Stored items
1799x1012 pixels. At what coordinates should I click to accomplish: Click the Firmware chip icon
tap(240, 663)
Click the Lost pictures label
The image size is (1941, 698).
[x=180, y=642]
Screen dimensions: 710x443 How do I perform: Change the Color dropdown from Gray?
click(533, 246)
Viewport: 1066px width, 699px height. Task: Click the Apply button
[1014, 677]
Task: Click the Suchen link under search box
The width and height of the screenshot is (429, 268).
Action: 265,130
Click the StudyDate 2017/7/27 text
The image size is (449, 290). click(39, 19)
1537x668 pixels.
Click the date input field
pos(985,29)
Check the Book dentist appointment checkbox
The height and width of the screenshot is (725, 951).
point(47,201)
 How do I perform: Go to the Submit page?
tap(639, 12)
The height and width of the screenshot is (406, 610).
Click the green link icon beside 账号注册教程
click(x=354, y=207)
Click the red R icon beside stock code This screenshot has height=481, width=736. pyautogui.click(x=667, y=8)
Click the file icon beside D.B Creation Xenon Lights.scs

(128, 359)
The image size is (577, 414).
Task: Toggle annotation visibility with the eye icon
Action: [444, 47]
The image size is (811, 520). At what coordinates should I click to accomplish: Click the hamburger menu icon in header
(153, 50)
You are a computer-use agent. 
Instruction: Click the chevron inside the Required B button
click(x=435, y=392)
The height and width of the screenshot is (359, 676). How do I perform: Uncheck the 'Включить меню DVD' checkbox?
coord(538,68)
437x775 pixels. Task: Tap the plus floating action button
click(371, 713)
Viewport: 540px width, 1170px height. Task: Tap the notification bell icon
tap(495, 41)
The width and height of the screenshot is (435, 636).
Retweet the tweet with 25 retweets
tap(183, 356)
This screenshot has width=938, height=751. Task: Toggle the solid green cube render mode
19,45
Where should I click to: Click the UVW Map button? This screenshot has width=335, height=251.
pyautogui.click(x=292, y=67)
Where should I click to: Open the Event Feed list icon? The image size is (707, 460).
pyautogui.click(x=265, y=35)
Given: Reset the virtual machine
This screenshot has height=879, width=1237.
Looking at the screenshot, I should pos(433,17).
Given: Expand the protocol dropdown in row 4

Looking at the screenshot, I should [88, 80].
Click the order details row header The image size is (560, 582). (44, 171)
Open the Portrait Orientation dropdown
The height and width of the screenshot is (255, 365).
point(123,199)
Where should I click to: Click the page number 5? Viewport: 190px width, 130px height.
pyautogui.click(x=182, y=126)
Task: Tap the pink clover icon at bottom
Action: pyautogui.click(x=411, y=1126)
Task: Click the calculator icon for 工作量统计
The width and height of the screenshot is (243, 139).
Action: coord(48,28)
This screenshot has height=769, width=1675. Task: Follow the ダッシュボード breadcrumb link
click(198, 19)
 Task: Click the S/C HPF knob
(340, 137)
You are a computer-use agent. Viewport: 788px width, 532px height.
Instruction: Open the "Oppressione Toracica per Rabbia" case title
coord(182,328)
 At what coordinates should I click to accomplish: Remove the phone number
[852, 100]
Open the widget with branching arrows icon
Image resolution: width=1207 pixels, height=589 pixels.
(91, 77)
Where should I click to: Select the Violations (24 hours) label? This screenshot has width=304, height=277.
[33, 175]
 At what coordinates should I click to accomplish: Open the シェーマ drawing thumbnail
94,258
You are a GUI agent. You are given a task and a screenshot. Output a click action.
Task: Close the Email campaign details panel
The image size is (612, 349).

Work item:
From the data above, gather every line that includes the word "agent".

Exercise answer:
You are a computer-use agent. 
You are a computer-use agent. Viewport: 788px width, 532px height.
You are a GUI agent. You are given a task and a screenshot. Output a click action.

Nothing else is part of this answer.